Role of Foam, Non-Newtonian Flow, and Thermal Upgrading in Steam Injection

Abstract

ABSTRACT Foam formation and flow, non-Newtonian behaviour, and thermal upgrading phenomena play a role in steam injection processes, which is still not clearly understood. This investigation addresses these effects in the context of steamflooding. The results are based upon a steam injection simulator, which was modified to account for foam, non-Newtonian oil viscosity, and thermal upgrading. Steam-foam flow was represented by means of a shear-dependent mobility, which was also a function of pressure, temperature, foam quality, and flow velocity. The relative permeability to gas was also a function of surfactant concentration. Non-Newtonian flow behaviour was implemented in the conventional manner, making the apparent viscosity of oil a function of local shear rate. Thermal upgrading was represented as a permanent decrease in oil viscosity depending on the residence time and temperature. These effects were incorporated into a three-phase, three-dimensional, fully implicit steam simulator.

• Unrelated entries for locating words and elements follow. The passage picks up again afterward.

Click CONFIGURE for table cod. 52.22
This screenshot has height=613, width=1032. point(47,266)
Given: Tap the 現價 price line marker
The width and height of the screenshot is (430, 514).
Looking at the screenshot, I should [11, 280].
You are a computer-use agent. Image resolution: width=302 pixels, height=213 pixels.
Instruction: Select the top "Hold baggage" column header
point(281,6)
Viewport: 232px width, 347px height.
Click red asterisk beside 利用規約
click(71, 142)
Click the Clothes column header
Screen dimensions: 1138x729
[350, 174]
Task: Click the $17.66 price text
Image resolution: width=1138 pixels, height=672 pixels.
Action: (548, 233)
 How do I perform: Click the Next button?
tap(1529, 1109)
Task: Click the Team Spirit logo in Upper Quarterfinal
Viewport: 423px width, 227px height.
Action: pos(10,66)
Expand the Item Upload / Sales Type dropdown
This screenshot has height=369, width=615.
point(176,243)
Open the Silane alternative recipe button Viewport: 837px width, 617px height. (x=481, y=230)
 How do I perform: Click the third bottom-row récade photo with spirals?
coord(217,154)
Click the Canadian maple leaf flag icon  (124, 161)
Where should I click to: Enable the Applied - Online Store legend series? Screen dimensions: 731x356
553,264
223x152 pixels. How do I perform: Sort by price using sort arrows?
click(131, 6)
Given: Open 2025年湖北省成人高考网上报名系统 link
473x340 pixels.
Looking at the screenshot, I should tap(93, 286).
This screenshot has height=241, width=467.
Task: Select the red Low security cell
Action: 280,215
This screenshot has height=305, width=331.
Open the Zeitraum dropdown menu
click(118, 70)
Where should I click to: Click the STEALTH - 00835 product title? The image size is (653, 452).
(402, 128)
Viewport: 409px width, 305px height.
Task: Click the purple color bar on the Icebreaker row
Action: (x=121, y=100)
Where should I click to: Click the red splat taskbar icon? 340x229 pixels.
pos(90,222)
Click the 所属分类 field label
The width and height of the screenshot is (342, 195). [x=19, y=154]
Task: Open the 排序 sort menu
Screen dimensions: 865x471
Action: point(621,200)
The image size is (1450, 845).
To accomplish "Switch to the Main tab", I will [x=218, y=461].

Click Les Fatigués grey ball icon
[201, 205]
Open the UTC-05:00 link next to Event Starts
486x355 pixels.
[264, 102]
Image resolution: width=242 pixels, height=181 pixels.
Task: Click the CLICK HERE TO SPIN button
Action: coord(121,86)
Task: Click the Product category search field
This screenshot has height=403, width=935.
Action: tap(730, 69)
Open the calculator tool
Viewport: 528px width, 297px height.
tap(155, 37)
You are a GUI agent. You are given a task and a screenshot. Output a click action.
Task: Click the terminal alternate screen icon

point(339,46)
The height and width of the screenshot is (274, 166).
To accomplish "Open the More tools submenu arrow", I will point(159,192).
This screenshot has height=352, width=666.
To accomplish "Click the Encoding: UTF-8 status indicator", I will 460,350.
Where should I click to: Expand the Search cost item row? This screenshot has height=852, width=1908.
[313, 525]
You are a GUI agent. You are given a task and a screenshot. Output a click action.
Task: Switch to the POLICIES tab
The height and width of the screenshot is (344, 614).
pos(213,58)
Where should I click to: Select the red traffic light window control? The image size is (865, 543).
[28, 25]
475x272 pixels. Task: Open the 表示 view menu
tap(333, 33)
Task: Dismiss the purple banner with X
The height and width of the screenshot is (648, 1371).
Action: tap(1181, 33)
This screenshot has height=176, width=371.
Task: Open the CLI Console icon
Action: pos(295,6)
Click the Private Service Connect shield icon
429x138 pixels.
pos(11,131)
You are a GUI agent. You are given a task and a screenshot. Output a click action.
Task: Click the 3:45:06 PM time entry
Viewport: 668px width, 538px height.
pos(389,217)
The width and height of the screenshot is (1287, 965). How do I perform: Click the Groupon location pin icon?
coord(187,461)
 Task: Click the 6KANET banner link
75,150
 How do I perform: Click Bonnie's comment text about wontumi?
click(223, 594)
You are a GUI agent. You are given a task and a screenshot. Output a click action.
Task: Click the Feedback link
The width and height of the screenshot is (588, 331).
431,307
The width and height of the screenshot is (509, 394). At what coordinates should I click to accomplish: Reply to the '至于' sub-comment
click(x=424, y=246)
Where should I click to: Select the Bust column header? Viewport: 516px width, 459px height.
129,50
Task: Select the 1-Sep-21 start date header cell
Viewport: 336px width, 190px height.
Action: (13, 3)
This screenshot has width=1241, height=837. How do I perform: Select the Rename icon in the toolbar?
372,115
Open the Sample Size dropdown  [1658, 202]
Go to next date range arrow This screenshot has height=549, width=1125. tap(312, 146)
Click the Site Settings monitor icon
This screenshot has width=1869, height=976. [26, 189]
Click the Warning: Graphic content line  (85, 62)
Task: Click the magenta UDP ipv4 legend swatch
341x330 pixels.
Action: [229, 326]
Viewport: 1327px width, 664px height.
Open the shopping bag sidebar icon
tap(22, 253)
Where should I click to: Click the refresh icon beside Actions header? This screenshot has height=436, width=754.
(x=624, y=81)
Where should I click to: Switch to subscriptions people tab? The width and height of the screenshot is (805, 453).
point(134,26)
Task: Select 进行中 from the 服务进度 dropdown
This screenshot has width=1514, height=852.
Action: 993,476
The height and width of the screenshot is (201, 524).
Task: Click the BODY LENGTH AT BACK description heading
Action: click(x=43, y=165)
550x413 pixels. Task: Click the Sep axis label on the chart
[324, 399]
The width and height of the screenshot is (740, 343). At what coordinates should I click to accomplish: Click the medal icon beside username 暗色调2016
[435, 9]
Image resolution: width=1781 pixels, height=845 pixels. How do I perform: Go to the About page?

It was found that a steam foam led to an increase in oil production rate, compared to steam alone. However, the increase was small, since the foam acted to increase steam viscosity, although the blocking effect was present to a small extent. The oil production behaviour in the case of a non-Newtonian oil was superior to that for a Newtonian oil, because the apparent viscosity of oil decreased in the cold part of the reservoir. Thermal upgrading, on the other hand, was less effective in increasing oil recovery, because the oil viscosity decrease due to cracking, over and above that due to temperature, was small.